THE TASK >> Please repeat the records below exactly, but only from the line that contains "Image resolution: width=1476" onward, ending with the last line.

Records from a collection
##########
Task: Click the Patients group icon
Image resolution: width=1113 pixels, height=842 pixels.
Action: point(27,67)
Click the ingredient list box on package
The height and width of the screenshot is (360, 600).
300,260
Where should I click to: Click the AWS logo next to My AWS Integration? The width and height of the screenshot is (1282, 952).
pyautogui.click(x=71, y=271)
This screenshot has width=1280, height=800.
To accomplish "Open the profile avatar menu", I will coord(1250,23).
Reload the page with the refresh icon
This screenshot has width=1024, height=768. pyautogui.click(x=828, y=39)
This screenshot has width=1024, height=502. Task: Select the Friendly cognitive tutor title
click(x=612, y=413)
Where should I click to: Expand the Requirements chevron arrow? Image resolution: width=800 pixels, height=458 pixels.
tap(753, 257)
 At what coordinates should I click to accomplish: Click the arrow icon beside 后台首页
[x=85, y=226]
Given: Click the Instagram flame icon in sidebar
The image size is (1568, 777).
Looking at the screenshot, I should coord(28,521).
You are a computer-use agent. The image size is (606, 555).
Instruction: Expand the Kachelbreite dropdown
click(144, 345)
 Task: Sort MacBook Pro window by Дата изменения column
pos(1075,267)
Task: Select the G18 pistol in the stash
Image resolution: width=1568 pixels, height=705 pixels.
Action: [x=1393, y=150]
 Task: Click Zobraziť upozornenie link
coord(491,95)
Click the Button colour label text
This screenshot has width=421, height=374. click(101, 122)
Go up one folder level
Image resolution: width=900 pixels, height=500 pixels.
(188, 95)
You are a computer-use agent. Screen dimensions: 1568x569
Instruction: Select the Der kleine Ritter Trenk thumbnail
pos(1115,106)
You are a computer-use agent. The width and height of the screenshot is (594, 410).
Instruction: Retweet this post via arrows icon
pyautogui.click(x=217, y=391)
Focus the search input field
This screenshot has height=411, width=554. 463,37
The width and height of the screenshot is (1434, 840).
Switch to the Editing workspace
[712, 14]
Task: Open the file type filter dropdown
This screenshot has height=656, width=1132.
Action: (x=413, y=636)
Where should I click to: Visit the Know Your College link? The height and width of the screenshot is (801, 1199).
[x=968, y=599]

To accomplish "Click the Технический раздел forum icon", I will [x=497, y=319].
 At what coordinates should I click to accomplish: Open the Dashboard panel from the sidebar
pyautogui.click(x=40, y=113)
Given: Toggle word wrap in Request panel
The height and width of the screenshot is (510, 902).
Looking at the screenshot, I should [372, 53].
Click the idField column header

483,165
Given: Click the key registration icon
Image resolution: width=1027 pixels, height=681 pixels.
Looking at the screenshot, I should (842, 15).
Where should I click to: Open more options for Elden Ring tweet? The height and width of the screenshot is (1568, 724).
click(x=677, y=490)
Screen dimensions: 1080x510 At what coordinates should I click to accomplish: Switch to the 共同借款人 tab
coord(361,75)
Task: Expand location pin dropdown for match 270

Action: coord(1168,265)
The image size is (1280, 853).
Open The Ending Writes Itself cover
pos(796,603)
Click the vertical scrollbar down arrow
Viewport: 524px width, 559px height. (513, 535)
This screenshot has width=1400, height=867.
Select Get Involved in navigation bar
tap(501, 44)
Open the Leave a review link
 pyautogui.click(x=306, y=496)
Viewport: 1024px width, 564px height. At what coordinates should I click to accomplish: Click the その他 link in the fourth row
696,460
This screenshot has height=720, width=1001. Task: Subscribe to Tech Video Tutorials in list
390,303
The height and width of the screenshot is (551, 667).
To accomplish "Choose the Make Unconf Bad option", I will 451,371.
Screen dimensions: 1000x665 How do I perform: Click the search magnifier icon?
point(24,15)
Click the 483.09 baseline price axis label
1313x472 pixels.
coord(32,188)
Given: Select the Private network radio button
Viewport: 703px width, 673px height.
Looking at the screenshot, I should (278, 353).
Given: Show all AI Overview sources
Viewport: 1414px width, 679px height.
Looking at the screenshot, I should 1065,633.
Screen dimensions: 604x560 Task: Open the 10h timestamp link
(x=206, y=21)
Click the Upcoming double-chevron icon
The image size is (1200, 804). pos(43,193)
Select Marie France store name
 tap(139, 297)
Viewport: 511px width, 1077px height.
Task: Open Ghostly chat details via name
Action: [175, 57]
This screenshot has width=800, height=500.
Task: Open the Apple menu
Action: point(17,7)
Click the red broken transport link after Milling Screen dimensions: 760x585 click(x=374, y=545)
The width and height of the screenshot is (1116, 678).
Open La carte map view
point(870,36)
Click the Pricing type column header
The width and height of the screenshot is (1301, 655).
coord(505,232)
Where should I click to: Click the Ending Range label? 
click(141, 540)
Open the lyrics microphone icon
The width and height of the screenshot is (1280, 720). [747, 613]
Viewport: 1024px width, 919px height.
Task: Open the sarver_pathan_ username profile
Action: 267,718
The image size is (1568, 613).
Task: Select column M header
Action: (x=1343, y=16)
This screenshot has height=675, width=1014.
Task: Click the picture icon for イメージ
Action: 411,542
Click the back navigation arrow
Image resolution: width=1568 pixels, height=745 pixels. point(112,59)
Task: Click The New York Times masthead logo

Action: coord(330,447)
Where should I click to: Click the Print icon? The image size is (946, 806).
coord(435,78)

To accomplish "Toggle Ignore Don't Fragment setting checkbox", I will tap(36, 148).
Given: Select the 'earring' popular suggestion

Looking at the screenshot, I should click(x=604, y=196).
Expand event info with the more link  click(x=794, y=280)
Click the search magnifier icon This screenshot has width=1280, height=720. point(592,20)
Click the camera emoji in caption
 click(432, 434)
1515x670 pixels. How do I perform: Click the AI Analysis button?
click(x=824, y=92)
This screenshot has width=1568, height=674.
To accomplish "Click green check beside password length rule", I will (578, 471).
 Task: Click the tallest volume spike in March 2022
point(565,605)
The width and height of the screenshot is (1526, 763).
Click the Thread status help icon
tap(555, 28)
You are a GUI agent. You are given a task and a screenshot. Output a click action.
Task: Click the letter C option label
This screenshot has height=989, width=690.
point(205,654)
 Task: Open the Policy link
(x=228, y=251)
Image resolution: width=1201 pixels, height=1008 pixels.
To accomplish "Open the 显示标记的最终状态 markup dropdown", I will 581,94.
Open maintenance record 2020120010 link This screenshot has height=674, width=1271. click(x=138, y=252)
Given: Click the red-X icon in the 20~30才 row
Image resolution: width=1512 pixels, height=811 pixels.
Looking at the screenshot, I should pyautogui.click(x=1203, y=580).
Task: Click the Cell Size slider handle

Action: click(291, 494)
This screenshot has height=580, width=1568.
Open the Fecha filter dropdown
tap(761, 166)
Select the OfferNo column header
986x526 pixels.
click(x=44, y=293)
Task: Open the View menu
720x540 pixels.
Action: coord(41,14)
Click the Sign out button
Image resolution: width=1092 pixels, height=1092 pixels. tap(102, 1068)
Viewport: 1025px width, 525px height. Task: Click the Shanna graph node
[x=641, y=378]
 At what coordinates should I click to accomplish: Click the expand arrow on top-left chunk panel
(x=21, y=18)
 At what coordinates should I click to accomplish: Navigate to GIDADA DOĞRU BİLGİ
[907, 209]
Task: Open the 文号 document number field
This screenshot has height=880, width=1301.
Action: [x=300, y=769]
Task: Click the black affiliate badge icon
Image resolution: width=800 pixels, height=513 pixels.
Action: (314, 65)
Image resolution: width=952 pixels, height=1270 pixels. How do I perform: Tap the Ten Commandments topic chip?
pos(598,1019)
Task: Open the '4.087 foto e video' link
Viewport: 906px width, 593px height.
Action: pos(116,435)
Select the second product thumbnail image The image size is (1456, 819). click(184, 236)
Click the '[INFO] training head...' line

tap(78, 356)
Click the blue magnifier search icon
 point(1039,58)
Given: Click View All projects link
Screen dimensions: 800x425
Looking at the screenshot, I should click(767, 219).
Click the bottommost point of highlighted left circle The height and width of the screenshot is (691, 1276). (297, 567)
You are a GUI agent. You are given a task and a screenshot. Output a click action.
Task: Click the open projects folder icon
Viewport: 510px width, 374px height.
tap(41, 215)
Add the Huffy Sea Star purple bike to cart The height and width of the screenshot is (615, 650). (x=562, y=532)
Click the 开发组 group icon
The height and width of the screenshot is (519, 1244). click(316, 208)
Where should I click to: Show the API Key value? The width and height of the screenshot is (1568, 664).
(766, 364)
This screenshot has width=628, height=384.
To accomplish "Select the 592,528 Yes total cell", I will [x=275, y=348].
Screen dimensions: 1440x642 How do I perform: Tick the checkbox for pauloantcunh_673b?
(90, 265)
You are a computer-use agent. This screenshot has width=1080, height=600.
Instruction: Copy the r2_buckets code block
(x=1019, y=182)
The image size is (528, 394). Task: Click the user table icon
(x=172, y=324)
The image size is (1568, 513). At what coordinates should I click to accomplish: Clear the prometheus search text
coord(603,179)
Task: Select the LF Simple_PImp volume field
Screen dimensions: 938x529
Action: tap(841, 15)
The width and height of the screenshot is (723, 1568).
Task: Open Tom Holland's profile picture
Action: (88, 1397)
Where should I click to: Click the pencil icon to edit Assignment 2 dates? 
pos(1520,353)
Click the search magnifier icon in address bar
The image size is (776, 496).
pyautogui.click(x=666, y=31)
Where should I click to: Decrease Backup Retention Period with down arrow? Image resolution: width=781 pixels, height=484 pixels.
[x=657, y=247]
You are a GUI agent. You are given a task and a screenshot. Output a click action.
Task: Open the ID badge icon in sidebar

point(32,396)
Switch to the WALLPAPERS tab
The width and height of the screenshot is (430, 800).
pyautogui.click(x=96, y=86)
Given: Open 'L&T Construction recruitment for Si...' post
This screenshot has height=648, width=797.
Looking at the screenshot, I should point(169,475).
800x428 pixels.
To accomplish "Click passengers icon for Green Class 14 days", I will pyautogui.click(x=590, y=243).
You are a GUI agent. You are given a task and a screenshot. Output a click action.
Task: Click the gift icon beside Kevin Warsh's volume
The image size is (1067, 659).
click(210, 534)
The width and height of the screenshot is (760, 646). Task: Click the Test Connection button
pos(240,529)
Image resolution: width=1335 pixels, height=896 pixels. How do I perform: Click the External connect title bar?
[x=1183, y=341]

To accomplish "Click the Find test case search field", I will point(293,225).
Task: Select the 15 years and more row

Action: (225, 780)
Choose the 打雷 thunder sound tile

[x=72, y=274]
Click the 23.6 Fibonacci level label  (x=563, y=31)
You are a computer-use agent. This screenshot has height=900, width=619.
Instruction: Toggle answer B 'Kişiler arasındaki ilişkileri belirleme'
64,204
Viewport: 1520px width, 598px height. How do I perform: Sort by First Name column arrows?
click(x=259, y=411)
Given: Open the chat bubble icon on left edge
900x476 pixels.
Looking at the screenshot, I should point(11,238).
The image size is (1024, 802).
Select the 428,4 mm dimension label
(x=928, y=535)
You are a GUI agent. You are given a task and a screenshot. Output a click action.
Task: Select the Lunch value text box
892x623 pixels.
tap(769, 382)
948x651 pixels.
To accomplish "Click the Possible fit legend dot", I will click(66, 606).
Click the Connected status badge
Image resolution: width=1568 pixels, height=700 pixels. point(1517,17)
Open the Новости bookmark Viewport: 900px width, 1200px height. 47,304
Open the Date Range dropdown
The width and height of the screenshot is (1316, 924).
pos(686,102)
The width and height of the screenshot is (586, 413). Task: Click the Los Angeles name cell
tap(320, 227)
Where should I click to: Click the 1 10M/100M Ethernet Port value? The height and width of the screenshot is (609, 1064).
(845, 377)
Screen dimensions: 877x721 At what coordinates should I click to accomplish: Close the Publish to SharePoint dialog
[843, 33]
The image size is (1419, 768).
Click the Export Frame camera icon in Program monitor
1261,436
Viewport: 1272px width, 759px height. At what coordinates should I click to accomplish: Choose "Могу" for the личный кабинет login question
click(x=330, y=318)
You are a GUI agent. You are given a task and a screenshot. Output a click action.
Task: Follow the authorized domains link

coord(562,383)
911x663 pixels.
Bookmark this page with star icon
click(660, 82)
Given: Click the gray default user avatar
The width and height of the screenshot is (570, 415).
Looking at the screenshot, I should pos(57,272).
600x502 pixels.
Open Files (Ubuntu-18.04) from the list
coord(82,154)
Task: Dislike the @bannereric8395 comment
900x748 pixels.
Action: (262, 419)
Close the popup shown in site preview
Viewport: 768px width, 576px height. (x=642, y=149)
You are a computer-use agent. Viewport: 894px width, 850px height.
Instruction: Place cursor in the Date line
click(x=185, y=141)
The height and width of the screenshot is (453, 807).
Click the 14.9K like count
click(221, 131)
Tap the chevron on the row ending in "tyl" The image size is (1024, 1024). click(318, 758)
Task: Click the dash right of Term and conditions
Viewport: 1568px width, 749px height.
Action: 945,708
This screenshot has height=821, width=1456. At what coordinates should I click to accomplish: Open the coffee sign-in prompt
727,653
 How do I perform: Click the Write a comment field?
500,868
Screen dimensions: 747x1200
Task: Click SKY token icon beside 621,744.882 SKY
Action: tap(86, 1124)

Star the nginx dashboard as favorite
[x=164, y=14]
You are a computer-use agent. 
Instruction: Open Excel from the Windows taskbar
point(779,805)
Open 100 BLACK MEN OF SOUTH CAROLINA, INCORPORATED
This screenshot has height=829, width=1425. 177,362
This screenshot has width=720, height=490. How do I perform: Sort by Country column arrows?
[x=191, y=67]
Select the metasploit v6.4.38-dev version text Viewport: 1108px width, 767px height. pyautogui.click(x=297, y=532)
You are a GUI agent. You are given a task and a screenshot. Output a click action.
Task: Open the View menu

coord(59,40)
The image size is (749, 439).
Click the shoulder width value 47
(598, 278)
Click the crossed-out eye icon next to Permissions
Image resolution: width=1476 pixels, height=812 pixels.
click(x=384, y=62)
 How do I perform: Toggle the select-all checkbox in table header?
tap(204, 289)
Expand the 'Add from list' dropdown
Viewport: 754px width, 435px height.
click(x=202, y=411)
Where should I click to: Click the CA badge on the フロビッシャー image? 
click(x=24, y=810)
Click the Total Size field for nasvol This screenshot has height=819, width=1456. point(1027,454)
##########
EXERCISE SOLUTION >>
Image resolution: width=1476 pixels, height=812 pixels.
click(x=384, y=62)
 How do I perform: Toggle the select-all checkbox in table header?
tap(204, 289)
Expand the 'Add from list' dropdown
Viewport: 754px width, 435px height.
click(x=202, y=411)
Where should I click to: Click the CA badge on the フロビッシャー image? 
click(x=24, y=810)
Click the Total Size field for nasvol This screenshot has height=819, width=1456. point(1027,454)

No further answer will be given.